| DATA SECTION |
* * * * *

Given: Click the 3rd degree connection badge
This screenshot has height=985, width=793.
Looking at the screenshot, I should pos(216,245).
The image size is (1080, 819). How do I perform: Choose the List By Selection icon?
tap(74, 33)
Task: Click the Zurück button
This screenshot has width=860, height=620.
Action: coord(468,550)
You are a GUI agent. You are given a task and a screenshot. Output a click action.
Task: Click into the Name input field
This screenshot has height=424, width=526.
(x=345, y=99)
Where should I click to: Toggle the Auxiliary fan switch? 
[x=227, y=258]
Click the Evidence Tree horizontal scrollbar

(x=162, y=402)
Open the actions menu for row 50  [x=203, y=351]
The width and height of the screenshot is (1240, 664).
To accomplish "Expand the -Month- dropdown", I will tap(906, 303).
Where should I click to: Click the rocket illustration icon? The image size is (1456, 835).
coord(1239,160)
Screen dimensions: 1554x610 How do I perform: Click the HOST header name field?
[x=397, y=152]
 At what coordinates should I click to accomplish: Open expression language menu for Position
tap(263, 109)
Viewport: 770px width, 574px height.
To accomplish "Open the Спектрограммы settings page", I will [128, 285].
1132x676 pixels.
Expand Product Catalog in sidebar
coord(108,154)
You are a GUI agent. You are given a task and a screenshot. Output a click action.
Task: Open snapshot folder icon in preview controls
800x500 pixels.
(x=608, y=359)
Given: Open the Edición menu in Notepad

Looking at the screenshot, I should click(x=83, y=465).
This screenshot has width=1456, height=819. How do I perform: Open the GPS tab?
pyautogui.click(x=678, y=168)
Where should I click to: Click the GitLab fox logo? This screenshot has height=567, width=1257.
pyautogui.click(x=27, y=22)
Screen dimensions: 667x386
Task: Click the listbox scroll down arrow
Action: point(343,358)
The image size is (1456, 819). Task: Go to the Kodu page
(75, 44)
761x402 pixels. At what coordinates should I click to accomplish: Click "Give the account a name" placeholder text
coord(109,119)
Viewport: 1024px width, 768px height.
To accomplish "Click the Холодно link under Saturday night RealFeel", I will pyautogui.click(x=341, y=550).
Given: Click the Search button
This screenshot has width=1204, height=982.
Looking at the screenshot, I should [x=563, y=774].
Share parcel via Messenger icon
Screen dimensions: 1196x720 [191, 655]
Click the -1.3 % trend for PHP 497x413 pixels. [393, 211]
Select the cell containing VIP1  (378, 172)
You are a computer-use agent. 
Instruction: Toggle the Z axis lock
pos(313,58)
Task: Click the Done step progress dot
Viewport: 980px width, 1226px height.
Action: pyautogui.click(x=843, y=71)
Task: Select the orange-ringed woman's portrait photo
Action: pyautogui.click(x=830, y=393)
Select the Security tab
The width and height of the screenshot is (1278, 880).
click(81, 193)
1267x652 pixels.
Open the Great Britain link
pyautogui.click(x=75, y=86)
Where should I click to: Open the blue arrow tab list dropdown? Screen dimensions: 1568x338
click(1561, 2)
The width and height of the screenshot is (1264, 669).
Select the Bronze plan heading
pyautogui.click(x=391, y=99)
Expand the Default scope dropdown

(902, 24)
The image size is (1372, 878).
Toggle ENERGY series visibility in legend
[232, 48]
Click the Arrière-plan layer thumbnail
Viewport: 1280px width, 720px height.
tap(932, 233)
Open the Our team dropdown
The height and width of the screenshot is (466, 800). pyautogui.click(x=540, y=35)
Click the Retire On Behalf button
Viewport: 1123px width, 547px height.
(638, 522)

* * * * *

| EXERCISE PROMPT |
Repeat, word for word, all the lines above.

| ANSWER TO THIS PROBLEM |
Given: Click the 3rd degree connection badge
This screenshot has height=985, width=793.
Looking at the screenshot, I should pos(216,245).
The image size is (1080, 819). How do I perform: Choose the List By Selection icon?
tap(74, 33)
Task: Click the Zurück button
This screenshot has width=860, height=620.
Action: coord(468,550)
You are a GUI agent. You are given a task and a screenshot. Output a click action.
Task: Click into the Name input field
This screenshot has height=424, width=526.
(x=345, y=99)
Where should I click to: Toggle the Auxiliary fan switch? 
[x=227, y=258]
Click the Evidence Tree horizontal scrollbar

(x=162, y=402)
Open the actions menu for row 50  [x=203, y=351]
The width and height of the screenshot is (1240, 664).
To accomplish "Expand the -Month- dropdown", I will tap(906, 303).
Where should I click to: Click the rocket illustration icon? The image size is (1456, 835).
coord(1239,160)
Screen dimensions: 1554x610 How do I perform: Click the HOST header name field?
[x=397, y=152]
 At what coordinates should I click to accomplish: Open expression language menu for Position
tap(263, 109)
Viewport: 770px width, 574px height.
To accomplish "Open the Спектрограммы settings page", I will [128, 285].
1132x676 pixels.
Expand Product Catalog in sidebar
coord(108,154)
You are a GUI agent. You are given a task and a screenshot. Output a click action.
Task: Open snapshot folder icon in preview controls
800x500 pixels.
(x=608, y=359)
Given: Open the Edición menu in Notepad

Looking at the screenshot, I should click(x=83, y=465).
This screenshot has width=1456, height=819. How do I perform: Open the GPS tab?
pyautogui.click(x=678, y=168)
Where should I click to: Click the GitLab fox logo? This screenshot has height=567, width=1257.
pyautogui.click(x=27, y=22)
Screen dimensions: 667x386
Task: Click the listbox scroll down arrow
Action: point(343,358)
The image size is (1456, 819). Task: Go to the Kodu page
(75, 44)
761x402 pixels. At what coordinates should I click to accomplish: Click "Give the account a name" placeholder text
coord(109,119)
Viewport: 1024px width, 768px height.
To accomplish "Click the Холодно link under Saturday night RealFeel", I will pyautogui.click(x=341, y=550).
Given: Click the Search button
This screenshot has width=1204, height=982.
Looking at the screenshot, I should [x=563, y=774].
Share parcel via Messenger icon
Screen dimensions: 1196x720 [191, 655]
Click the -1.3 % trend for PHP 497x413 pixels. [393, 211]
Select the cell containing VIP1  (378, 172)
You are a computer-use agent. 
Instruction: Toggle the Z axis lock
pos(313,58)
Task: Click the Done step progress dot
Viewport: 980px width, 1226px height.
Action: pyautogui.click(x=843, y=71)
Task: Select the orange-ringed woman's portrait photo
Action: pyautogui.click(x=830, y=393)
Select the Security tab
The width and height of the screenshot is (1278, 880).
click(81, 193)
1267x652 pixels.
Open the Great Britain link
pyautogui.click(x=75, y=86)
Where should I click to: Open the blue arrow tab list dropdown? Screen dimensions: 1568x338
click(1561, 2)
The width and height of the screenshot is (1264, 669).
Select the Bronze plan heading
pyautogui.click(x=391, y=99)
Expand the Default scope dropdown

(902, 24)
The image size is (1372, 878).
Toggle ENERGY series visibility in legend
[232, 48]
Click the Arrière-plan layer thumbnail
Viewport: 1280px width, 720px height.
tap(932, 233)
Open the Our team dropdown
The height and width of the screenshot is (466, 800). pyautogui.click(x=540, y=35)
Click the Retire On Behalf button
Viewport: 1123px width, 547px height.
(638, 522)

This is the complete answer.